The United Nations has designated the first Monday in October as annual World Habitat Day. World Habitat Day 2010 was held on October 4.
Every week, more than a million people are born in, or move to, cities in the developing world. As a result, the urban population of developing countries will double from 2 billion to 4 billion in the next 30 years. By the year 2030, an additional 3 billion people, about 40 percent of the world’s population, will need access to housing. This translates into a demand for 96,150 new affordable units every day and 4,000 every hour.
The number of low-income families who lack safe and affordable housing is related to the number of children who suffer from asthma, viral infections, anemia, stunted growth and other health problems.

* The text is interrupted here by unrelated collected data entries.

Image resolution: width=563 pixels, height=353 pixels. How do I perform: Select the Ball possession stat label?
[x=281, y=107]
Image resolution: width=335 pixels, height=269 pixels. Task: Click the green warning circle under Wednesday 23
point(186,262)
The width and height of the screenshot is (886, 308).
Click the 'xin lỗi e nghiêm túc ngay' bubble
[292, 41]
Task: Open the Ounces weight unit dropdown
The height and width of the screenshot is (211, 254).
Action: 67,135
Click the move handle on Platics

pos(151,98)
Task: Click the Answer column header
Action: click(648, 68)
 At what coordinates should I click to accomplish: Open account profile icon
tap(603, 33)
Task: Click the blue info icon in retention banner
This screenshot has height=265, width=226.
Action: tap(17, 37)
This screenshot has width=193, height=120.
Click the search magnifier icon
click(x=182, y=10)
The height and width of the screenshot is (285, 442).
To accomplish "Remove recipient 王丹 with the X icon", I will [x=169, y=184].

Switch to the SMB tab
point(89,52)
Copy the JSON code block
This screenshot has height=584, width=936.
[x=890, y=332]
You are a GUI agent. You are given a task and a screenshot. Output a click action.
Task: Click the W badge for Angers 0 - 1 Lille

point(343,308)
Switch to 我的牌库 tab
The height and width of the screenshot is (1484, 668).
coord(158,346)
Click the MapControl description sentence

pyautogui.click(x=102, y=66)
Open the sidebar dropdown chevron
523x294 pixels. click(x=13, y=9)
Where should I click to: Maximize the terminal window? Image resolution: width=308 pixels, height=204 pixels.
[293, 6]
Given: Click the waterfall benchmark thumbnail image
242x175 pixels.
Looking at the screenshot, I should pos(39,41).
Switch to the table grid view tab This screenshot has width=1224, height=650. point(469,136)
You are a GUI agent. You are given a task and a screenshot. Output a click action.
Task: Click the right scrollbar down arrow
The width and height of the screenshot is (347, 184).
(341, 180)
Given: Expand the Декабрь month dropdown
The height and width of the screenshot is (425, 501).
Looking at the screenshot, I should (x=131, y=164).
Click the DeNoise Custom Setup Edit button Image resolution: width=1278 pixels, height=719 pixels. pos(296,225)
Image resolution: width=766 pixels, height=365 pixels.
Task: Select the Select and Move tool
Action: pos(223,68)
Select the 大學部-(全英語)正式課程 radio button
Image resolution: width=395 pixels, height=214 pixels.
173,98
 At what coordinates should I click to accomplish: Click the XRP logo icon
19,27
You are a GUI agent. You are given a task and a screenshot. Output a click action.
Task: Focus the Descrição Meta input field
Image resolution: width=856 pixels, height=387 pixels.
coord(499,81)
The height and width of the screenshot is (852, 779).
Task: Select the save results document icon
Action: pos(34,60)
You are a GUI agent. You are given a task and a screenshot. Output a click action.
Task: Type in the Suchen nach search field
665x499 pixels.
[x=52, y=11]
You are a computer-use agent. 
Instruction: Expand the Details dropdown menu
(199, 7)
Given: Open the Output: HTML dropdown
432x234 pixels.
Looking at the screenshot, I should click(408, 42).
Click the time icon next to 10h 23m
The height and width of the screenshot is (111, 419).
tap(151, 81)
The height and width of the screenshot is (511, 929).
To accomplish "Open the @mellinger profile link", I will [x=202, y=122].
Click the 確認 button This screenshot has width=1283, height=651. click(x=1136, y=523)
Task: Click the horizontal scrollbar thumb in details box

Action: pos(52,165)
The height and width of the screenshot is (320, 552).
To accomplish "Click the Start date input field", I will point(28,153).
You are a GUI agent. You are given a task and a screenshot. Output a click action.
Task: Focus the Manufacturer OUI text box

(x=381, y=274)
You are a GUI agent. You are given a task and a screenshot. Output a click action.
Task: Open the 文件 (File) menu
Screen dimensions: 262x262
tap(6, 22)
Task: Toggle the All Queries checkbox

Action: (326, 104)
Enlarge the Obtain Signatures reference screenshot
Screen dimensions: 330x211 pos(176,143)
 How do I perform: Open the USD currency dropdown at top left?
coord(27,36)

About 21,000 children have stunted growth attributable to the lack of stable housing; 10,000 children between the ages of 4 and 9 are hospitalized for asthma attacks each year because of cockroach infestation at home; and more than 180 children die each year in house fires attributable to faulty heating and electrical equipment. Housing deprivation leads to an average of 25 percent greater risk of disability or severe ill health across a person’s life span. Those who suffer housing deprivation as children are more likely to suffer ill health in adulthood, even if they live in non-deprived conditions later in life. Children who live in poor housing have lower educational attainment and a greater likelihood of being impoverished and unemployed as adults.
Capitalism’s cities, despite their apparent affluence, carry the blight of their stinking ghettos. To solve this problem in socialism would require a massive expansion of every part of production connected with housing. Given the integrated nature of modern world production, this again would have to be co-ordinated on a world scale. Who does not want to make the world a fairer, cleaner, healthier place? Many individuals and agencies are dedicated to eradicating them. Many resources are expended in pursuit of a final solution to poverty, hunger and disease. But under the present social system, capitalism, this is a labour of Sisyphus.
The Socialist Party disagrees with the supposed solution proposed by the United Nations, by various charities, by non-governmental organisations, by pontificating politicians, by genuinely concerned citizens of throwing money, or rather, trickling money at the problem.Why? Because even if the global ruling class wanted to palliate slum conditions it has so many other things to divert and engage its attention. Things such as safeguarding energy supplies, protecting profits, and brainwashing workers into continued acceptance of a social system which perpetuates the environment which condemn so many in the world to an unfair, dirty, unhealthy place. They are immersed in a system predicated on profit for profit, not need.